In the meantime, this exceptional young musician is one of the world’s most sought-after clarinettists. As a keen chamber musician, he works with partners like Daniel Barenboim, Julian Rachlin and Thomas Hampson.
The award-winning Ottensamer has also played his way into audiences’ hearts as a founding member of »Philharmonix«, an innovative and entertaining all-star ensemble culled from the ranks of the Berlin and Vienna Philharmonic Orchestras which has won several prizes in its own right, such as the Opus Klassik. The seven excellent musicians who make up the ensemble say they play everything that they have always wanted to play – from classical music, jazz and klezmer to pop and swing.
About the music
William Blank: »Alisma« / Triple Concerto
Where triple concertos are concerned, there is no way to avoid Beethoven – after all, he was the first composer to write for this format. Piano trios already existed, likewise solo concertos where one or two soloists are accompanied by an orchestra – but a trio with orchestral accompaniment was new. So it came as no surprise that some of Beethoven’s audience in 1804 was unable to cope with the complexity and density of the Triple Concerto: »Too many passages where all three play at the same time gradually become tiring for the audience and the musicians alike«, one reviewer complained four years later.
Despite its difficult start, Beethoven’s Triple Concerto went on to gain a firm place in the concert repertoire, which it retains to this day.
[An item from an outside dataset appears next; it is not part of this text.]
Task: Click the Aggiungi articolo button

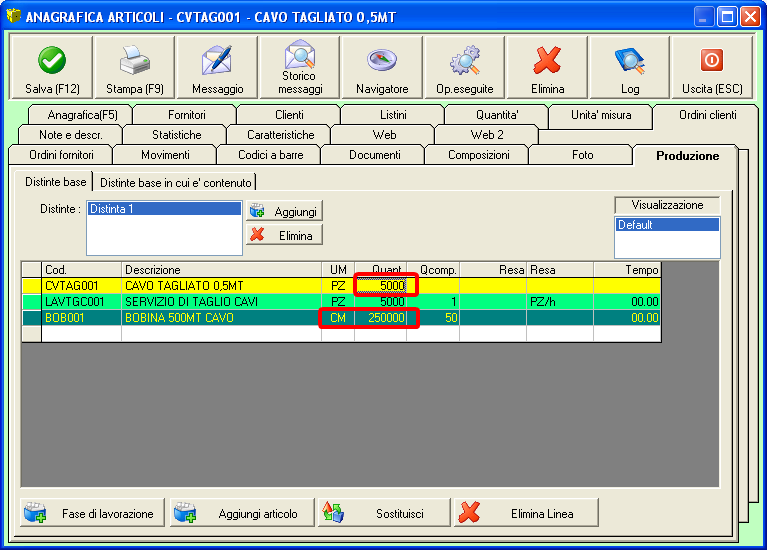Action: tap(242, 513)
And rightly so, in the opinion of Swiss composer William Blank: »The music is fascinating and Beethoven’s style is quite unique«, he enthuses, adding that that didn’t make it easy for him to tackle the commission to write a triple concerto of his own.

With his work »Alisma«, he picks up the basic idea of a trio with orchestral accompaniment, but substitutes a clarinet for the piano. A look at the score conveys an idea of his unusual and virtuoso use of the different sounds of the three solo instruments. Both the soloists and the members of the orchestra have to switch to and fro between different modern-day playing techniques to produce a lively new sound – »sometimes,« the composer says, »things happen that I hadn’t reckoned with at all«. In the classic concerto model, the soloist and the orchestra engage in a dialogue, but Blank breaks away from this tradition by blending the orchestral sound with that of the trio.
To understand the choice of title, a little botanical knowledge is useful: the alisma is an aquatic plant whose flower consists of three petals – three soloists. In addition, the plant produces six stamens within each flower: Blank structures his composition in three parts, each consisting of six sections. Numerical correspondences aside, the composer also sees the long-stemmed plant as an attractive symbol of his concerto, »with solo parts that seem to float above the orchestra, which in turn supplies them with fertile soil to grow on«.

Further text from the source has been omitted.